= Sultan: A Memoir =

Autobiographical book by Wasim Akram

Sultan: A Memoir is an autobiographical book by Wasim Akram, contributed by Gideon Haigh and published by HarperCollins in 2022.

Akram writes about his struggles with cocaine addiction and mentions Imran Khan.

==Contents==
The memoir, written by cricket author Gideon Haigh, explores Akram's career, including his rise to prominence, contributions to cricket, and the 1992 Cricket World Cup victory.

Akram acknowledges his professional bonds, notably with Imran Khan and Javed Miandad, while expressing his disdain towards Ramiz Raja, Saleem Malik, and Aamer Sohail. His influence over the selection of Waqar Younis and the development of talents such as Shahid Afridi and Shoaib Akhtar are also discussed.

On personal matters, Akram openly addresses controversial issues such as the match-fixing allegations, team disputes, the Justice Qayyum report, the 1993 Grenada incident, and his cocaine addiction.

The memoir provides insights into the 1996 World Cup Bangalore Quarter final, his 1999 experiences following the Lahore meeting between Nawaz Sharif and Vajpayee, and the turbulent 1998/99 tour. Akram also reminisces about his earlier tour to India and the Nehru Cup.

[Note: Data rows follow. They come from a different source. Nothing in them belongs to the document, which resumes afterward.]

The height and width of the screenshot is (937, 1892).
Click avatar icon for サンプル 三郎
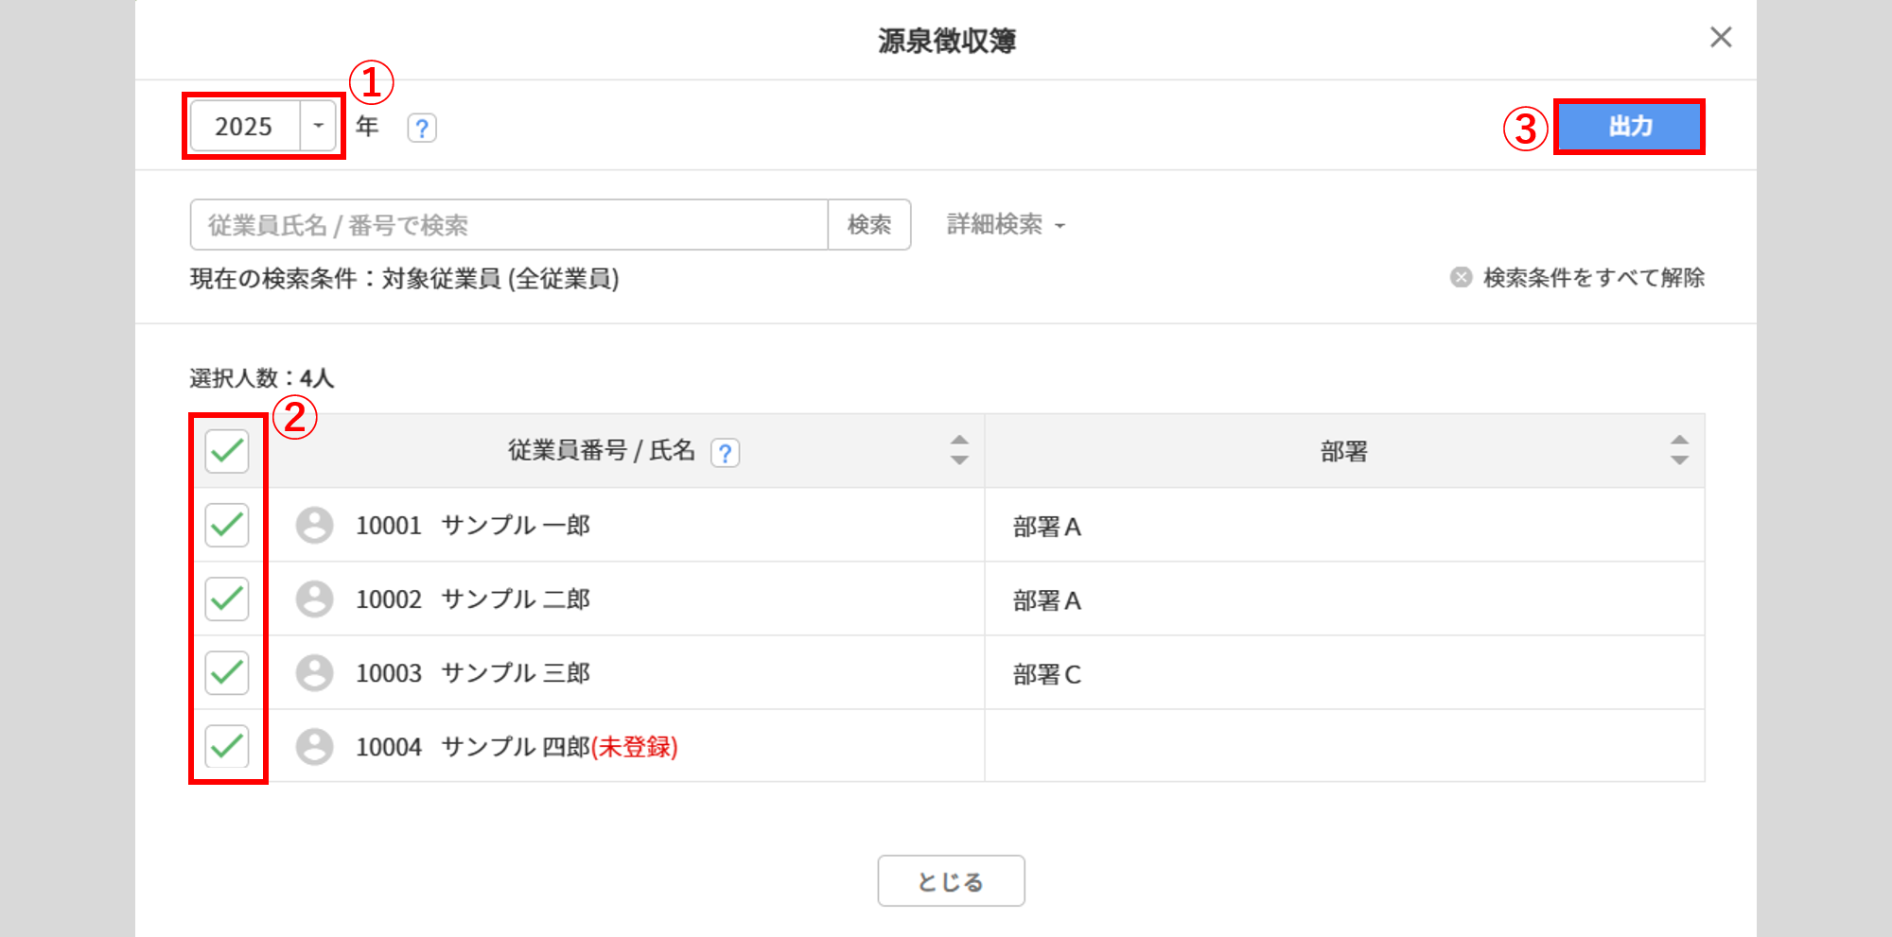point(314,672)
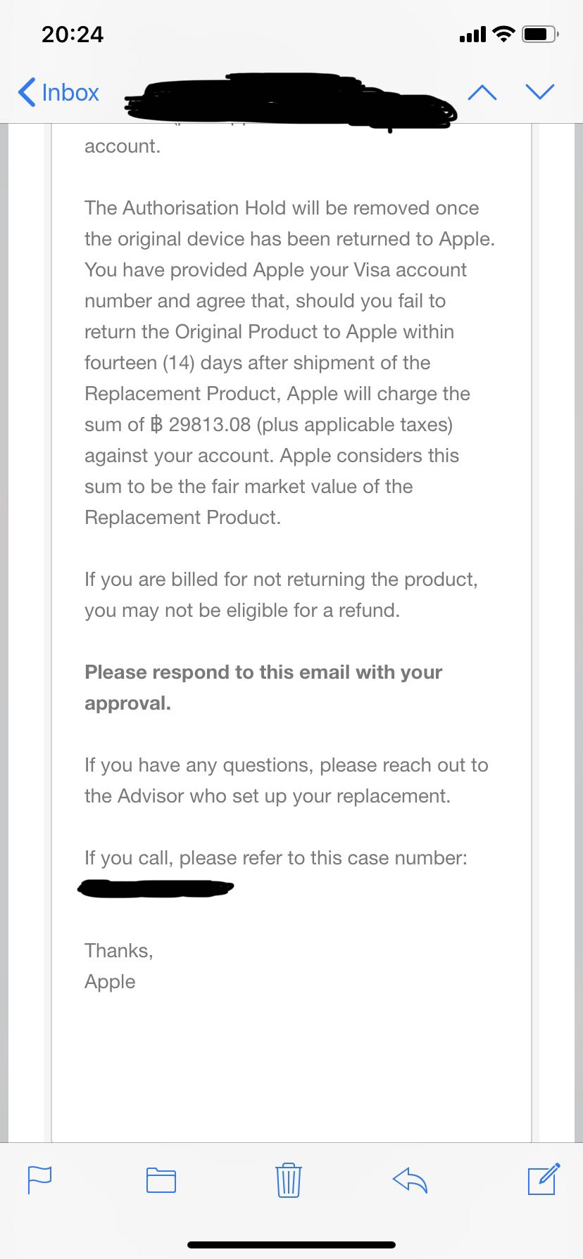583x1259 pixels.
Task: Tap the 'Thanks, Apple' signature
Action: (x=118, y=966)
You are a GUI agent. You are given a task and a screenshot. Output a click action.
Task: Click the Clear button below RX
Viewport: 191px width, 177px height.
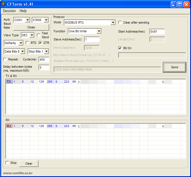pyautogui.click(x=29, y=164)
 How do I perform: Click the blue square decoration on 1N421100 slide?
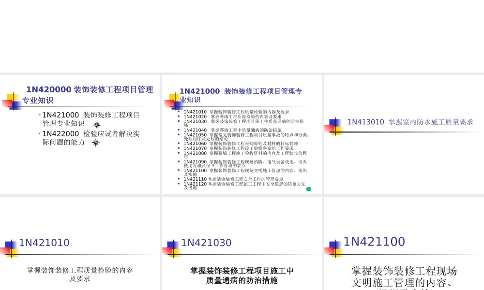pos(333,244)
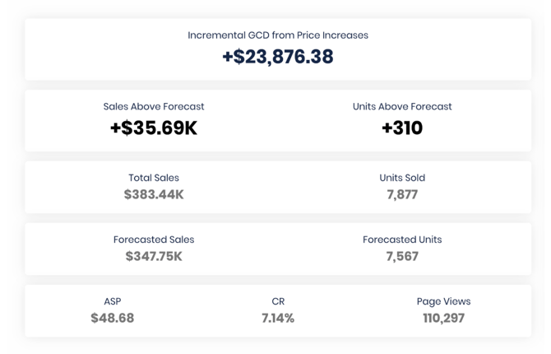Select the +$23,876.38 incremental GCD value
This screenshot has height=354, width=551.
tap(277, 57)
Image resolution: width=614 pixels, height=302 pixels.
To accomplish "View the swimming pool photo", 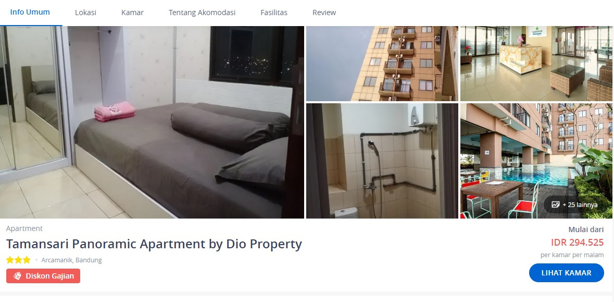I will tap(536, 161).
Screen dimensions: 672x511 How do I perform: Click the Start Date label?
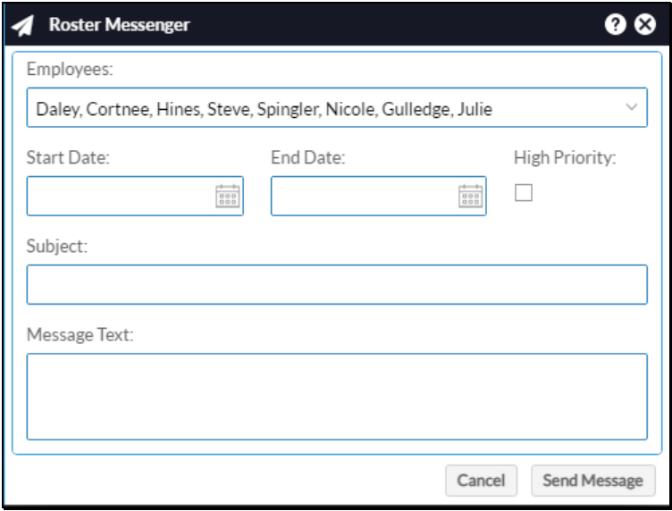tap(68, 157)
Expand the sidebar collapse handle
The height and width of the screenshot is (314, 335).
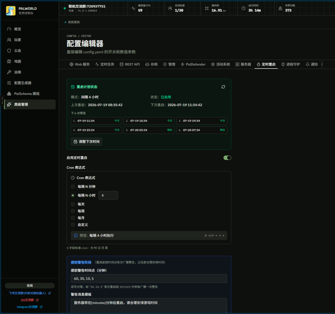point(2,100)
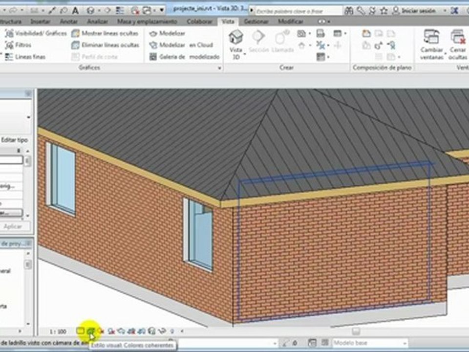Click the Cambiar ventanas icon
The height and width of the screenshot is (352, 469).
click(431, 37)
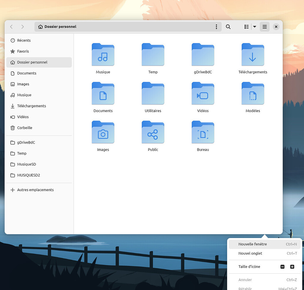This screenshot has width=304, height=290.
Task: Open Corbeille trash in sidebar
Action: pyautogui.click(x=24, y=128)
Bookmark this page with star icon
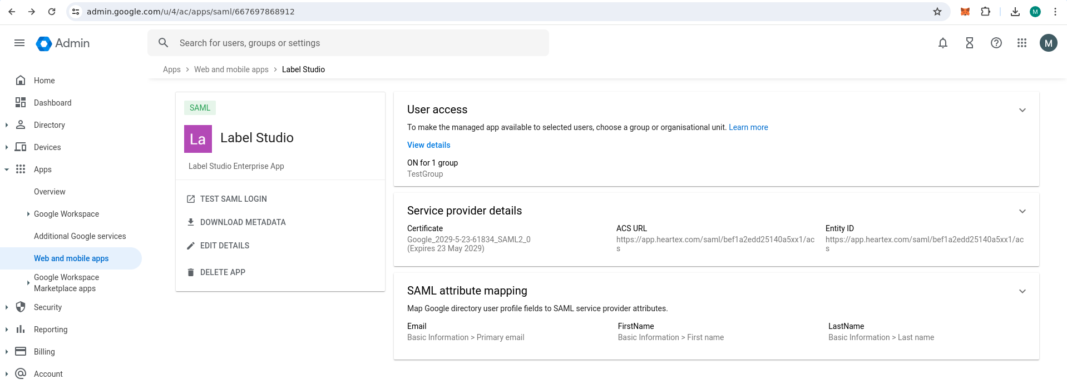The image size is (1067, 384). 937,12
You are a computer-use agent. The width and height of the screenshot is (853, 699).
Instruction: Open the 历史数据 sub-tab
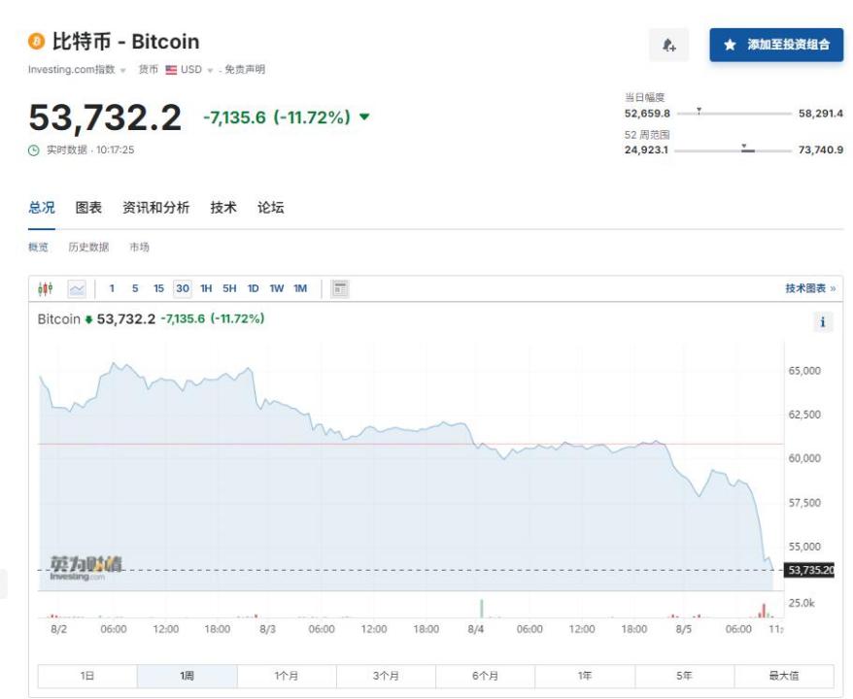pos(88,248)
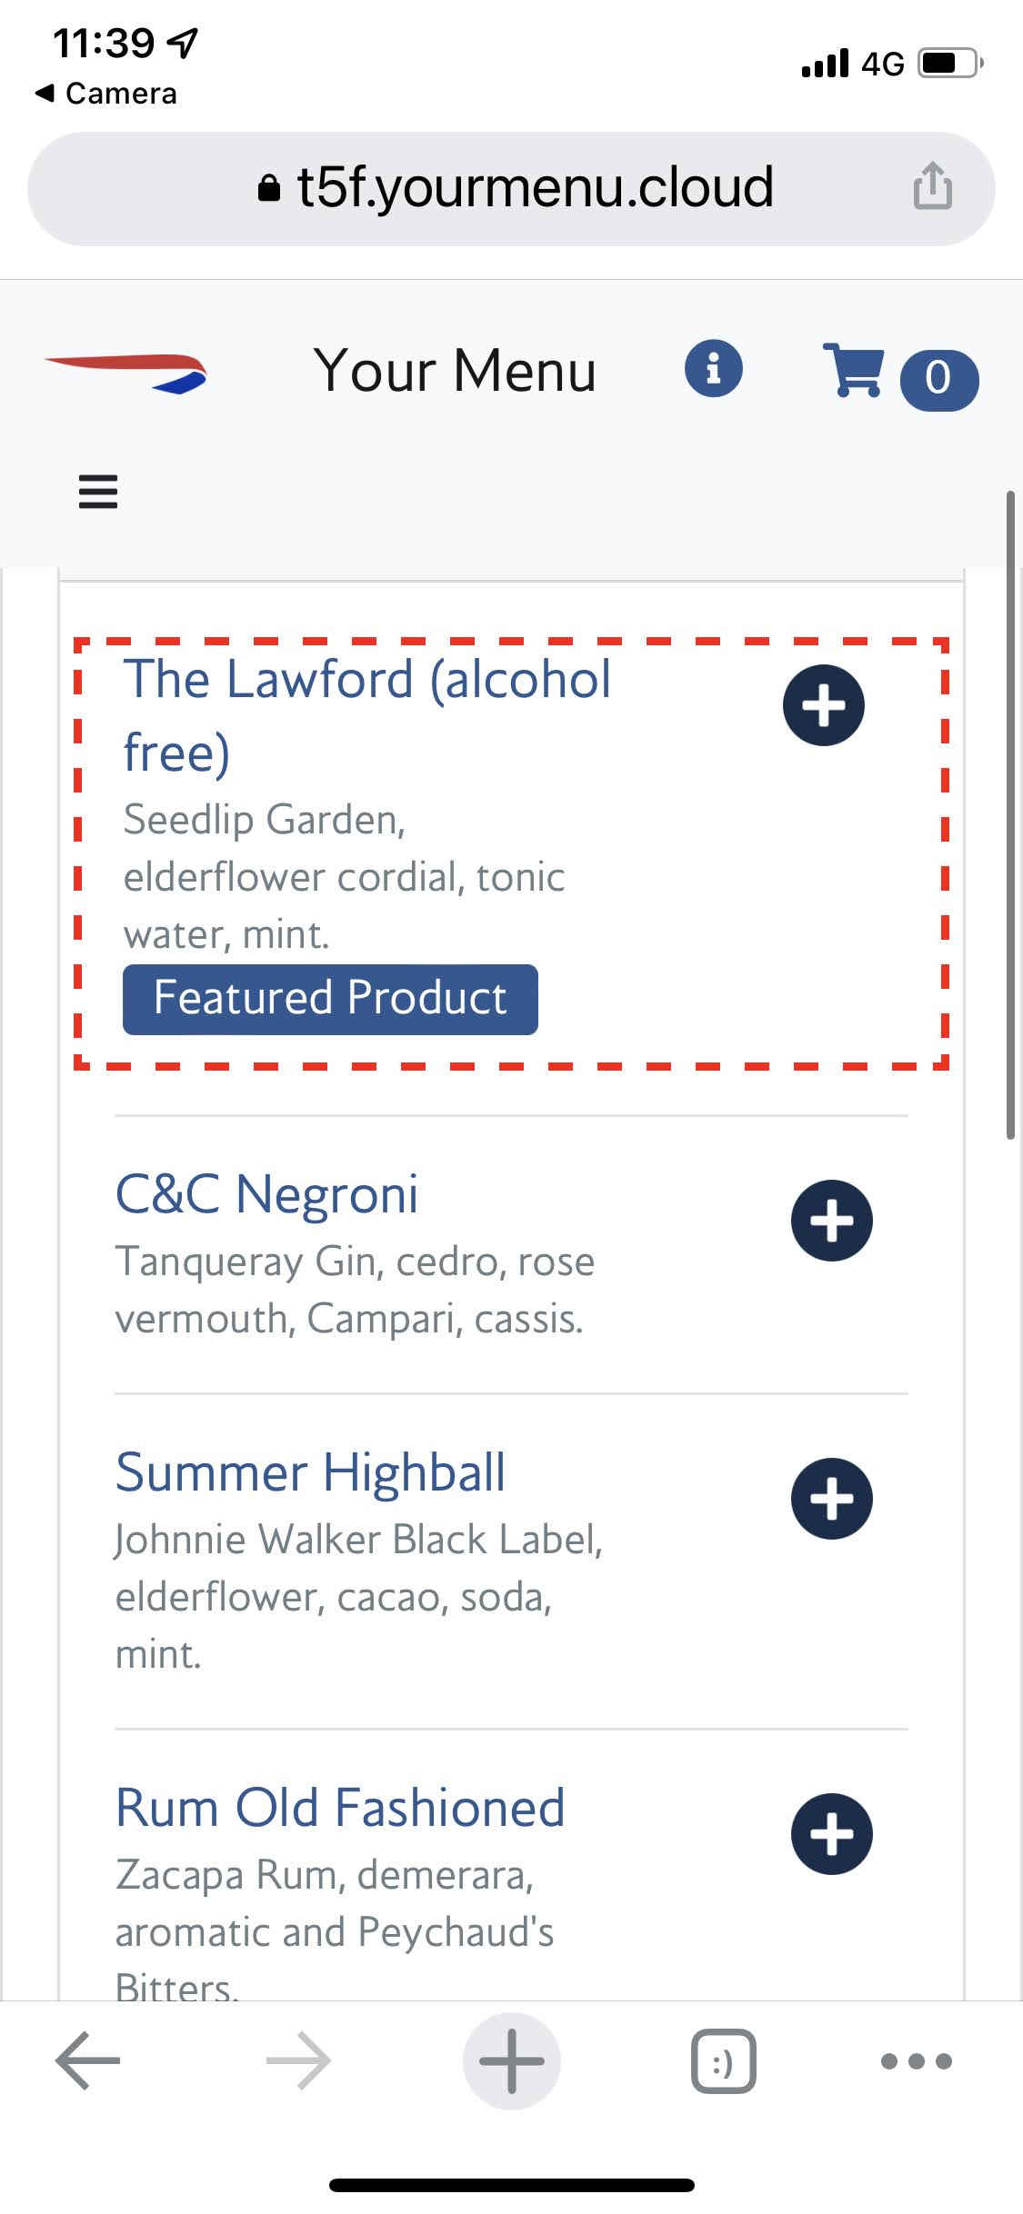Image resolution: width=1023 pixels, height=2214 pixels.
Task: Select the Summer Highball title
Action: pos(310,1472)
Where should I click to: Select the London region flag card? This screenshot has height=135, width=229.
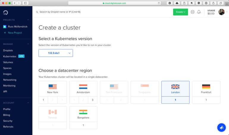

The book ends with Akram's analysis of the 1999 Cricket World Cup and his criticism of political interference within the team.

==Reception==
The book has been reviewed by Ollie Randall of The Times Literary Supplement, Rohit Mahajan of The Tribune India, Chintan Girish Modi of Hindustan Times, R. Kaushik of Moneycontrol and K C Vijaya Kumar of The Hindu.